Many of these synagogues were either demolished or confiscated and repurposed for other uses, particularly in the Soviet Union by the Bolsheviks after the October Revolution. During the German occupation in the Second World War, many were demolished by the Nazis or destroyed in battles and bombing raids.

Some of the surviving synagogues were renovated and returned to the local Jewish communities, particularly after the fall of Communism and the collapse of the Soviet Union, while the others are used for other purposes or are in ruins.
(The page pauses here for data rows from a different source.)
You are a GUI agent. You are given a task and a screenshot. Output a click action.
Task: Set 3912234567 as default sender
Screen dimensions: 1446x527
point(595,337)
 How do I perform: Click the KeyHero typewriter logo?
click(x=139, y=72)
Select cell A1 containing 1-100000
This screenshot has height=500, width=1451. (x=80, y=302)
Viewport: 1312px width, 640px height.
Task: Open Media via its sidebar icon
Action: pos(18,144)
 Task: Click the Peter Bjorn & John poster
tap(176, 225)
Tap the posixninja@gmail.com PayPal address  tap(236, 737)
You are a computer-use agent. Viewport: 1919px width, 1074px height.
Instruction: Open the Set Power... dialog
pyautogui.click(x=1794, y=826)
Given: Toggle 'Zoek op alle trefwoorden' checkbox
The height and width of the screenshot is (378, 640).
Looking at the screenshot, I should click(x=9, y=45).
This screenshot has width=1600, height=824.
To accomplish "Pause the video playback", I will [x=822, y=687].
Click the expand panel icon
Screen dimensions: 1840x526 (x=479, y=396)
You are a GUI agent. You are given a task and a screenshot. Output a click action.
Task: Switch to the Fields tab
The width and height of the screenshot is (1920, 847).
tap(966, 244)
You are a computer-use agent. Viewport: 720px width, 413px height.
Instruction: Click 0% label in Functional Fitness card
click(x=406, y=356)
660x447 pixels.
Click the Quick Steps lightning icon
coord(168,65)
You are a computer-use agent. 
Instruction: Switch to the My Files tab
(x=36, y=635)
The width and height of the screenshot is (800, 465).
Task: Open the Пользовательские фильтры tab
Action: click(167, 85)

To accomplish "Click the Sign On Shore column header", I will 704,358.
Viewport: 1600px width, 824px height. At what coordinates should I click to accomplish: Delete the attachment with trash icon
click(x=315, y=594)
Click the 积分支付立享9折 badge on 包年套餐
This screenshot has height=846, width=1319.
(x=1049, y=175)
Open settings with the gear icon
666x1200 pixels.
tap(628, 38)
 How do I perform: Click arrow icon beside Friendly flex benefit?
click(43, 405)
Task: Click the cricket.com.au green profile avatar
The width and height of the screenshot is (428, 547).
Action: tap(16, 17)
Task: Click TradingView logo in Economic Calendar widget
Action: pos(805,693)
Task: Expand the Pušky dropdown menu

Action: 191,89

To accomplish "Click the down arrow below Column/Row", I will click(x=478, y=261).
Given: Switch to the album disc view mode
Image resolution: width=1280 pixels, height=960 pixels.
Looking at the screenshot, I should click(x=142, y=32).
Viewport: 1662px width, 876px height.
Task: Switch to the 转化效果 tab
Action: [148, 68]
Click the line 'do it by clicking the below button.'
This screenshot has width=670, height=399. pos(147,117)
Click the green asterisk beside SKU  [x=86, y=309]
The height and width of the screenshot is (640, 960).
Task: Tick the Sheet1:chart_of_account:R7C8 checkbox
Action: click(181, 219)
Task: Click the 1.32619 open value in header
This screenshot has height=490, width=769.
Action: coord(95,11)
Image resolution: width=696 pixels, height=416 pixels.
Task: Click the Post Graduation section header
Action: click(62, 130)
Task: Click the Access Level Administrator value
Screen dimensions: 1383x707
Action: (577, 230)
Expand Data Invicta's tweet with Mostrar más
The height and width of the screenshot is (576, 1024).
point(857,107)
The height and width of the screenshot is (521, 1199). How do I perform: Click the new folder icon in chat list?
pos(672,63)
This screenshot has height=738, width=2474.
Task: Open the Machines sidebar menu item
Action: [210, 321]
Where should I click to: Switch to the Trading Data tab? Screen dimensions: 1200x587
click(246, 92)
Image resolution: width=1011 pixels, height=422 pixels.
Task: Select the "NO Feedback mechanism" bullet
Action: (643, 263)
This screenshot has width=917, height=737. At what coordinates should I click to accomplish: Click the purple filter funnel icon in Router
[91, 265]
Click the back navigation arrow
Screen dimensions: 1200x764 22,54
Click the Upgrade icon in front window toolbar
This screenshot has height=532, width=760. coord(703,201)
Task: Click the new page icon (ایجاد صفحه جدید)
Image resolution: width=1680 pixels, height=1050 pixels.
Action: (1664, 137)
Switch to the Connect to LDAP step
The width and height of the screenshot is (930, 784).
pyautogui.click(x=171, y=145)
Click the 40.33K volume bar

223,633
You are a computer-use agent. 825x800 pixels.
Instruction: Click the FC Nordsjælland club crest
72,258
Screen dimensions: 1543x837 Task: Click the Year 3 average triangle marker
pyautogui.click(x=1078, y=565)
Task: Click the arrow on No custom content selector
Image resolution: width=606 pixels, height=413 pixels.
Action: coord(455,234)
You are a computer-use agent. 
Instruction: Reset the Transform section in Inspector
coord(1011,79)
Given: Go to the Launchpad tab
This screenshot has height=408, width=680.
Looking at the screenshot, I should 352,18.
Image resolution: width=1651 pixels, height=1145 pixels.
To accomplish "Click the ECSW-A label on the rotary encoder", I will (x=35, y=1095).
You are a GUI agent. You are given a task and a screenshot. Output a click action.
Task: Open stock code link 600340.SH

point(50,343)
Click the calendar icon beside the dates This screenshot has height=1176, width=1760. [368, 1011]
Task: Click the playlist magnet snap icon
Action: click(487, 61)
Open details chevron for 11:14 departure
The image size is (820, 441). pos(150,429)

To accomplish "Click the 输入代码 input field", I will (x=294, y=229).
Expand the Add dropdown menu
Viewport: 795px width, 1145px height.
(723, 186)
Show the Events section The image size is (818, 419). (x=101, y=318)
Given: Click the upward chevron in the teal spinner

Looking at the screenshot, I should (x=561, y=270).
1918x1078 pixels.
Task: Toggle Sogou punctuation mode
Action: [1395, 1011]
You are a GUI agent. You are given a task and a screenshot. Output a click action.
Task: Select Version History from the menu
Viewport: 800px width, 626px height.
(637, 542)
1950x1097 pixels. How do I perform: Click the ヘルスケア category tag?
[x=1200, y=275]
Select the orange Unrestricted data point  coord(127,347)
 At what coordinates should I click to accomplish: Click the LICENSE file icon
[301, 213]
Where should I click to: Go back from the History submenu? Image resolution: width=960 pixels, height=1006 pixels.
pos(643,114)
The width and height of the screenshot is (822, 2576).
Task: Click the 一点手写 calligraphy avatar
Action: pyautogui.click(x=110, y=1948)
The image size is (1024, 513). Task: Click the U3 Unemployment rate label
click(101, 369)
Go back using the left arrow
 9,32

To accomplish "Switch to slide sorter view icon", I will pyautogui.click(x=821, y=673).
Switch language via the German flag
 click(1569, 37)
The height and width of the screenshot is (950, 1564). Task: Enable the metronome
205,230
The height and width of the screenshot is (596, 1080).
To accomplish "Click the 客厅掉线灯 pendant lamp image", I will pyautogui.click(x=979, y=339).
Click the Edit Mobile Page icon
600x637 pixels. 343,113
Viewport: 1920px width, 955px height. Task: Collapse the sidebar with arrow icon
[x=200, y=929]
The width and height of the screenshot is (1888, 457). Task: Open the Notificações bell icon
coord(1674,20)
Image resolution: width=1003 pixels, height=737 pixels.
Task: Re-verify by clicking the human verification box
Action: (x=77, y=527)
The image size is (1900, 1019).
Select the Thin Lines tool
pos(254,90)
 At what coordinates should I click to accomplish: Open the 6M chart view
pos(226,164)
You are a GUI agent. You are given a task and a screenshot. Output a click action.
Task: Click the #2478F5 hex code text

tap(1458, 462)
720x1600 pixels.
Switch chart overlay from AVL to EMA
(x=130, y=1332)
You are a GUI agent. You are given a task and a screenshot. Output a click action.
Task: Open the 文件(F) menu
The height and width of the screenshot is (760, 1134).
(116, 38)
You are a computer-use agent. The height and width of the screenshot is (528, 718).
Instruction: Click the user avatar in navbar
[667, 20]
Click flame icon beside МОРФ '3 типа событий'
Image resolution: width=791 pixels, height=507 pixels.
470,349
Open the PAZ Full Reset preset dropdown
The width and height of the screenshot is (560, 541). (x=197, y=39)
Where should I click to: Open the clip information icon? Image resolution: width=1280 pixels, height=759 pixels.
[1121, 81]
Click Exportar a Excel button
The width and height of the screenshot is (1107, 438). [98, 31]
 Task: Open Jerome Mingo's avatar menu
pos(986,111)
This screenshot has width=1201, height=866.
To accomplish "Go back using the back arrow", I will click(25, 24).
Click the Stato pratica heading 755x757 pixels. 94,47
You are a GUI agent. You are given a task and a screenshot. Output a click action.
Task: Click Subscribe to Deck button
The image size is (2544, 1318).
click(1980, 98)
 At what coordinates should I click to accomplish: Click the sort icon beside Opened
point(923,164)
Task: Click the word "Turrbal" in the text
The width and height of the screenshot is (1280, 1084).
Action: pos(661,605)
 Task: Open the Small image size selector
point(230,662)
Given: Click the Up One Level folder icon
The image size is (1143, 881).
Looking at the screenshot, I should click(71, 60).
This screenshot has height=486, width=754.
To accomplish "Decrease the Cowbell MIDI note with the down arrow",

==Active choral synagogues==
- Moscow Choral Synagogue of Moscow
- Grand Choral Synagogue of St. Petersburg
- Great Choral Synagogue of Kyiv
- Brodsky Choral Synagogue of Kyiv
- Kharkiv Choral Synagogue
- Choral Synagogue of Drohobych
- Great Synagogue of Grodno
- Vilnius Choral Synagogue of Vilnius
- Kaunas Choral Synagogue of Kaunas
- Templul Coral in Bucharest
- Great Choral Synagogue of Odesa
- Golden Rose Synagogue (Dnipro)

==Defunct choral synagogues==
- Great Choral Synagogue of Riga (burned in 1941)
- Great Choral Synagogue of Daugavpils
- Great Choral Synagogue of Šiauliai
- Choral Synagogue in Samara (closed in 1929, being restored)
- Choral Synagogue in Smolensk (occupied by a school)
- Choral Synagogue in Białystok (burned during the liquidation of the Białystok Ghetto)
- Choral Synagogue in Vitebsk (closed in 1929, destroyed during World War II)
- Choral Synagogue in Minsk (occupied by a theater)
- Choral Synagogue in Brest
- Choral Synagogue of Liepāja
- Choral Synagogue in Chișinău
- Choral Synagogue in Tallinn (destroyed during bombing in 1944)

==See also==
- Choral Synagogue (disambiguation)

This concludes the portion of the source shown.